1985 Green Bay Packers draft
| Round | Pick | Player | Position | College | Notes |
| 1 | 7 | Ken Ruettgers | Offensive tackle | USC |  |
| 3 | 71 | Rich Moran | Guard | San Diego State |  |
| 4 | 98 | Walter Stanley | Wide receiver | Mesa State |  |
| 5 | 125 | Brian Noble | Linebacker | Arizona State |  |
| 6 | 155 | Mark Lewis | Tight end | Texas A&M |  |
| 7 | 171 | Eric Wilson | Linebacker | Maryland |  |
| 7 | 182 | Gary Ellerson | Running back | Wisconsin |  |
| 8 | 209 | Ken Stills | Safety | Wisconsin |  |
| 9 | 239 | Morris Johnson | Guard | Alabama A&M |  |
| 10 | 266 | Ronnie Burgess | Cornerback | Wake Forest |  |
| 11 | 294 | Joe Shield | Quarterback | Trinity |  |
| 12 | 323 | Jim Meyer | Punter | Arizona State |  |
Made roster

=== Undrafted free agents ===

1985 undrafted free agents of note
| Player | Position | College |
|---|---|---|
| Mark Allen | Defensive back | BYU |
| Keith Bratel | Wide receiver | Carroll |
| Mike Davis | Defensive end | Ball State |
| Mike Farley | Kicker | Wisconsin–River Falls |
| Deno Foster | Wide receiver | Cincinnati |
| Marc Hogan | Defensive back | Tennessee |
| Don Jefferson | Defensive back | Florida A&M |
| Shawn Jones | Running back | Oklahoma State |
| Bill Mayo | Offensive line | Tennessee |
| Peter Quinlan | Defensive line | Holy Cross |
| David Texeira | Kicker | American International |
| Ralph Williams | Wide receiver | Miami (OH) |

==Regular season==
The Packers finished with an 8–8 record for a third consecutive season; 5–3 at home and 3–5 on the road.

===Schedule===

| Week | Date | Opponent | Result | Record | Venue | Recap |
|---|---|---|---|---|---|---|
| 1 | September 8 | at New England Patriots | L 20–26 | 0–1 | Sullivan Stadium | Recap |
| 2 | September 15 | New York Giants | W 23–20 | 1–1 | Lambeau Field | Recap |
| 3 | September 22 | New York Jets | L 3–24 | 1–2 | Milwaukee County Stadium | Recap |
| 4 | September 29 | at St.
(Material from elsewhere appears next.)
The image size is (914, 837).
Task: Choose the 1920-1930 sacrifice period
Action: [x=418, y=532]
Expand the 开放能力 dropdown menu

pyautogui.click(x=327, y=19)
Louis Cardinals | L 28–43 | 1–3 | Busch Memorial Stadium | Recap |
| 5 | October 6 | Detroit Lions | W 43–10 | 2–3 | Lambeau Field | Recap |
| 6 | October 13 | Minnesota Vikings | W 20–17 | 3–3 | Milwaukee County Stadium | Recap |
| 7 | October 21 | at Chicago Bears | L 7–23 | 3–4 | Soldier Field | Recap |
| 8 | October 27 | at Indianapolis Colts | L 10–37 | 3–5 | Hoosier Dome | Recap |
| 9 | November 3 | Chicago Bears | L 10–16 | 3–6 | Lambeau Field | Recap |
| 10 | November 10 | at Minnesota Vikings | W 27–17 | 4–6 | Hubert H. Humphrey Metrodome | Recap |
| 11 | November 17 | New Orleans Saints | W 38–14 | 5–6 | Milwaukee County Stadium | Recap |
| 12 | November 24 | at Los Angeles Rams | L 17–34 | 5–7 | Anaheim Stadium | Recap |
| 13 | December 1 | Tampa Bay Buccaneers | W 21–0 | 6–7 | Lambeau Field | Recap |
| 14 | December 8 | Miami Dolphins | L 24–34 | 6–8 | Lambeau Field | Recap |
| 15 | December 15 | at Detroit Lions | W 26–23 | 7–8 | Pontiac Silverdome | Recap |
| 16 | December 22 | at Tampa Bay Buccaneers | W 20–17 | 8–8 | Tampa Stadium | Recap |

Note: Intra-division opponents are in bold text.

===Game summaries===

====Week 10====

| Team | 1 | 2 | 3 | 4 | Total |
|---|---|---|---|---|---|
| • Packers | 3 | 3 | 0 | 21 | 27 |
| Vikings | 7 | 0 | 7 | 3 | 17 |

====Week 13====

This divisional matchup with Tampa Bay would come to be known as the Snow Bowl in Packers' history. By kickoff, twelves inches of snow had fallen and the roads were impossible to navigate preventing many fans from attending. This gave the game the dubious distinction of having over 36,000 "no-shows", the most in Packers history.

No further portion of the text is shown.